AI in Computer Games
Introduction
Computer game development is one of the most spectacular field of engineering which requires coding skills and out of the box thinking capabilities. As the demand for computer games are increasing, more technologies are incorporated into these games to make them stand above from others. One such trend is blending Artificial Intelligence (AI) into normal gaming algorithms to make the user experience more immersive and interactive.
Computer gaming field is more prone to AI research activities as they generate more revenue than other commercial applications because games are not only used for entertainment but also in the military, sports, education, medical training etc. AI games takes the user to a more interactive and adaptive experience by learning and adapting to the behavior of the player (user) while playing.

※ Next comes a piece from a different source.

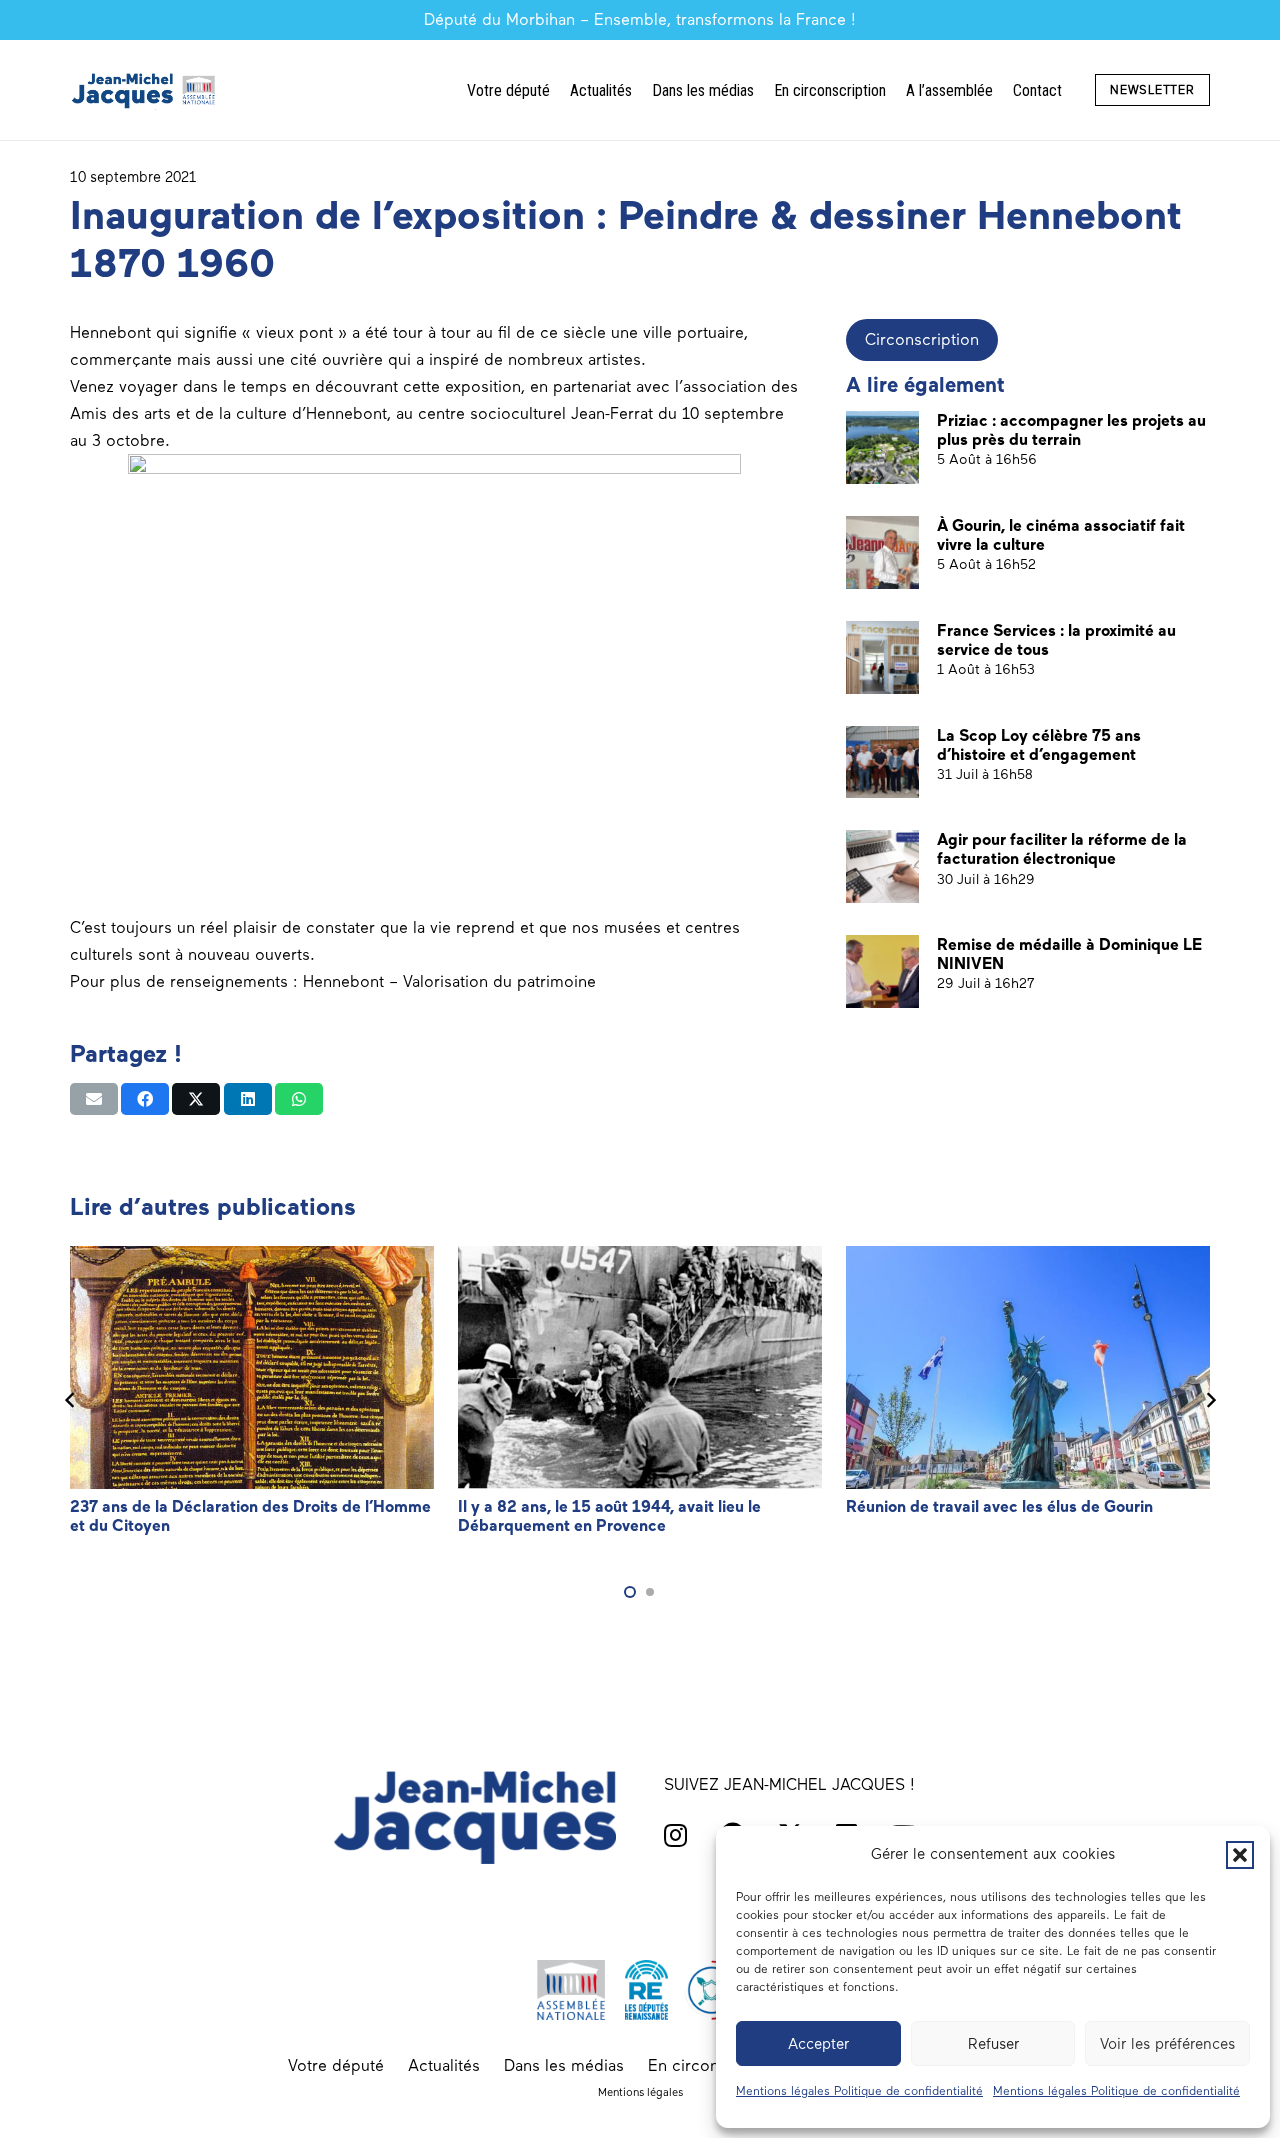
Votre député (336, 2065)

However in the recent year’s, game development has gone through a drastic change in terms of graphics, animation, audio etc. with little amount of AI in it. Use of AI techniques makes the games more interactive and interesting. Development of ‘serious games’ used for military simulations, medical procedure practices and gems for entertainment requires a huge effort from the game developers and testers. As the gaming industry grows further the use of AI and related techniques also increases which thereby increases the demand for skilled programmers. Further researches are going on in this field to make the development of AI games smoother and less complex.
Adaptive Gaming
The term adaptive gaming refers to games which can adapt themselves to unforeseen situations and adaptive games can improve the player experience by learning the game play style of different users and thus changing the gameplay experience.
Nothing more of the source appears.